[Entries for locating words and elements]

__________________________________________________

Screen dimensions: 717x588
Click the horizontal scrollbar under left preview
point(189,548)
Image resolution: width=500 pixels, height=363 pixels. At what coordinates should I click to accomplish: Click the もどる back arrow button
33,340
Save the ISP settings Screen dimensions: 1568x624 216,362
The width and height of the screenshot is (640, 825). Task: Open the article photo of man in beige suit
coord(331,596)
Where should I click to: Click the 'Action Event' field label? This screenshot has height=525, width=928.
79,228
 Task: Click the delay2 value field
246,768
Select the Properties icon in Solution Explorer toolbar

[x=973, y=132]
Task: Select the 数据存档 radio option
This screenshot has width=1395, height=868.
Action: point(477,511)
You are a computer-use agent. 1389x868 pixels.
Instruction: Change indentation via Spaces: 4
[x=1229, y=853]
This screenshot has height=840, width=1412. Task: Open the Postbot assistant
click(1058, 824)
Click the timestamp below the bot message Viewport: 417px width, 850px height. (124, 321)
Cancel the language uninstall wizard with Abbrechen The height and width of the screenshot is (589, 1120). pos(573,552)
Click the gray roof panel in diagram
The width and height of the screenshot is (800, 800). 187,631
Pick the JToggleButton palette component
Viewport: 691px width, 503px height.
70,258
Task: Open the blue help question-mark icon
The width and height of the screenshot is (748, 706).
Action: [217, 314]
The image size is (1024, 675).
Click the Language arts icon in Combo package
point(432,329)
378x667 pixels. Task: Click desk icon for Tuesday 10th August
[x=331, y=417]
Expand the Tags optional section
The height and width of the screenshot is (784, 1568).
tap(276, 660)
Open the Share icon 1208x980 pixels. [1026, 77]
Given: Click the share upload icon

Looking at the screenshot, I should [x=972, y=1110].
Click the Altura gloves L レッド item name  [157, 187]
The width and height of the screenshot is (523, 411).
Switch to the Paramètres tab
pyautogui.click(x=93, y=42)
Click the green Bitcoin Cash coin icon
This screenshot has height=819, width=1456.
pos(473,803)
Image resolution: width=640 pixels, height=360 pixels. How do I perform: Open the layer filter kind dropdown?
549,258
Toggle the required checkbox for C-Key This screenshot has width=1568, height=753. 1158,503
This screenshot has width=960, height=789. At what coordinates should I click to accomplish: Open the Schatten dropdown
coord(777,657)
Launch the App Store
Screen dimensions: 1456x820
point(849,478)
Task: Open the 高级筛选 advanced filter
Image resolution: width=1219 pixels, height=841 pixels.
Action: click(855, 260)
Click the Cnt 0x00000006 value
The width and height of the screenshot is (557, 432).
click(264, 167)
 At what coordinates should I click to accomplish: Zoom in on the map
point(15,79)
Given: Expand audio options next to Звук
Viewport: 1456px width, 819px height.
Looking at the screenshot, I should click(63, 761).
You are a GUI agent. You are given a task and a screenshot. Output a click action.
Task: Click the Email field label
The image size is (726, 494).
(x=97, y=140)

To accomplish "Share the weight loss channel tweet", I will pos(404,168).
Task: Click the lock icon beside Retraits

__________________________________________________

> _WHAT YOU NEED TO DO_
Lay out the material above as a Markdown table with the columns Row and Line. Put each non-blank line in its own row, numbered in order.

> _REPLY TO THE TASK_
| Row | Line |
|---|---|
| 1 | Screen dimensions: 717x588 |
| 2 | Click the horizontal scrollbar under left preview |
| 3 | point(189,548) |
| 4 | Image resolution: width=500 pixels, height=363 pixels. At what coordinates should I click to accomplish: Click the もどる back arrow button |
| 5 | 33,340 |
| 6 | Save the ISP settings Screen dimensions: 1568x624 216,362 |
| 7 | The width and height of the screenshot is (640, 825). Task: Open the article photo of man in beige suit |
| 8 | coord(331,596) |
| 9 | Where should I click to: Click the 'Action Event' field label? This screenshot has height=525, width=928. |
| 10 | 79,228 |
| 11 |  Task: Click the delay2 value field |
| 12 | 246,768 |
| 13 | Select the Properties icon in Solution Explorer toolbar |
| 14 | [x=973, y=132] |
| 15 | Task: Select the 数据存档 radio option |
| 16 | This screenshot has width=1395, height=868. |
| 17 | Action: point(477,511) |
| 18 | You are a computer-use agent. 1389x868 pixels. |
| 19 | Instruction: Change indentation via Spaces: 4 |
| 20 | [x=1229, y=853] |
| 21 | This screenshot has height=840, width=1412. Task: Open the Postbot assistant |
| 22 | click(1058, 824) |
| 23 | Click the timestamp below the bot message Viewport: 417px width, 850px height. (124, 321) |
| 24 | Cancel the language uninstall wizard with Abbrechen The height and width of the screenshot is (589, 1120). pos(573,552) |
| 25 | Click the gray roof panel in diagram |
| 26 | The width and height of the screenshot is (800, 800). 187,631 |
| 27 | Pick the JToggleButton palette component |
| 28 | Viewport: 691px width, 503px height. |
| 29 | 70,258 |
| 30 | Task: Open the blue help question-mark icon |
| 31 | The width and height of the screenshot is (748, 706). |
| 32 | Action: [217, 314] |
| 33 | The image size is (1024, 675). |
| 34 | Click the Language arts icon in Combo package |
| 35 | point(432,329) |
| 36 | 378x667 pixels. Task: Click desk icon for Tuesday 10th August |
| 37 | [x=331, y=417] |
| 38 | Expand the Tags optional section |
| 39 | The height and width of the screenshot is (784, 1568). |
| 40 | tap(276, 660) |
| 41 | Open the Share icon 1208x980 pixels. [1026, 77] |
| 42 | Given: Click the share upload icon |
| 43 | Looking at the screenshot, I should [x=972, y=1110]. |
| 44 | Click the Altura gloves L レッド item name  [157, 187] |
| 45 | The width and height of the screenshot is (523, 411). |
| 46 | Switch to the Paramètres tab |
| 47 | pyautogui.click(x=93, y=42) |
| 48 | Click the green Bitcoin Cash coin icon |
| 49 | This screenshot has height=819, width=1456. |
| 50 | pos(473,803) |
| 51 | Image resolution: width=640 pixels, height=360 pixels. How do I perform: Open the layer filter kind dropdown? |
| 52 | 549,258 |
| 53 | Toggle the required checkbox for C-Key This screenshot has width=1568, height=753. 1158,503 |
| 54 | This screenshot has width=960, height=789. At what coordinates should I click to accomplish: Open the Schatten dropdown |
| 55 | coord(777,657) |
| 56 | Launch the App Store |
| 57 | Screen dimensions: 1456x820 |
| 58 | point(849,478) |
| 59 | Task: Open the 高级筛选 advanced filter |
| 60 | Image resolution: width=1219 pixels, height=841 pixels. |
| 61 | Action: click(855, 260) |
| 62 | Click the Cnt 0x00000006 value |
| 63 | The width and height of the screenshot is (557, 432). |
| 64 | click(264, 167) |
| 65 |  At what coordinates should I click to accomplish: Zoom in on the map |
| 66 | point(15,79) |
| 67 | Given: Expand audio options next to Звук |
| 68 | Viewport: 1456px width, 819px height. |
| 69 | Looking at the screenshot, I should click(63, 761). |
| 70 | You are a GUI agent. You are given a task and a screenshot. Output a click action. |
| 71 | Task: Click the Email field label |
| 72 | The image size is (726, 494). |
| 73 | (x=97, y=140) |
| 74 | To accomplish "Share the weight loss channel tweet", I will pos(404,168). |
| 75 | Task: Click the lock icon beside Retraits |